A Google-like Full Text Search

  • mbrading (5/17/2011)


    Hi Mike,

    Very sorry ... a different bookmark for a different download.

    This was an asp script doing a similar conversion job.

    Sorry to waste your time.

    Regards

    Matt

    No problem Matt. I'm still interested in seeing the download you're talking about if you have a link to it.

    Thanks

    Mike C

  • Quite out of date, but *could* have done al lI needed if I'd been able to get it to work on my server.

    http://www.15seconds.com/issue/010423.htm

    Cheers

  • Been a while since I've done anything with Classic ASP/VB, but it appears the only thing that DLL you were looking at is doing is storing a "table" of noise words. If you can eliminate that and references to it you should be good (or convert it to an array, hash table or other structure) -- there's no need to eliminate noise words in the client/front end since the server has it's own noise word lists for FTS ("stopwords" as of SQL 2008 iFTS).

    If you're stuck with Classic ASP, you might still want to look at the code in this article and look through some of the previous comments on this page. One really smart developer posted a message indicating that he's converted it to a SQL CLR function, which might work for you as well -- you could do it all server-side.

    Thanks

    Mike C

  • Thanks Mike,

    Afraid it's all a bit over my head but I was in need of a quick fix to return relevance-ranked results.

    I've been using a stand-alone indexing/search app -- textdb -- but that's starting to struggle with the index creation process due to the database being a whole lot bigger than it used to be and my server in need of an upgrade ...

    I looked at some commercial solutions and they were even further out of my price range so thought I'd try full text searching ... still over my head but getting there. I've got a 'simple' search working, but seems to be a major trade off between slow or accurate? (10 seconds+ to execute the query using multiple joins, weighting columns etc)

    Anyway, once I get the basic version working I'll revisit to checkout the options for 'advanced' searchers.

    Cheers

    Matt

  • I was very interested in this article for my current project.

    However, I have two concerns about the approach taken. First, it relies on the Irony project, which is a large project capable of many functions not really needed here.
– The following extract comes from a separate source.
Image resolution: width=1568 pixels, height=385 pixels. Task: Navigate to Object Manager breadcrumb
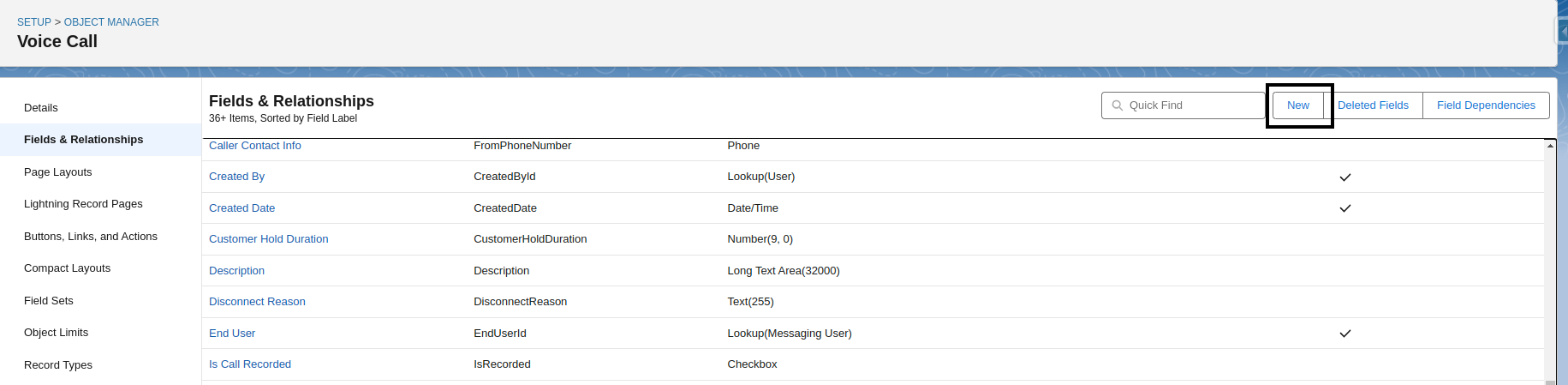[x=111, y=22]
Second, I don't really like the way it chokes on syntax errors. I don't think syntax errors would be acceptable on sites like Google.

    I ended up writing my own version, very much influenced by this article, which I've posted at http://www.blackbeltcoder.com/Articles/data/easy-full-text-search-queries. My version does not rely on any third-party libraries, and will do the best it can with malformed queries.

  • laptop (6/26/2011)


    I was very interested in this article for my current project.

    However, I have two concerns about the approach taken. First, it relies on the Irony project, which is a large project capable of many functions not really needed here. Second, I don't really like the way it chokes on syntax errors. I don't think syntax errors would be acceptable on sites like Google.

    I ended up writing my own version, very much influenced by this article, which I've posted at http://www.blackbeltcoder.com/Articles/data/easy-full-text-search-queries. My version does not rely on any third-party libraries, and will do the best it can with malformed queries.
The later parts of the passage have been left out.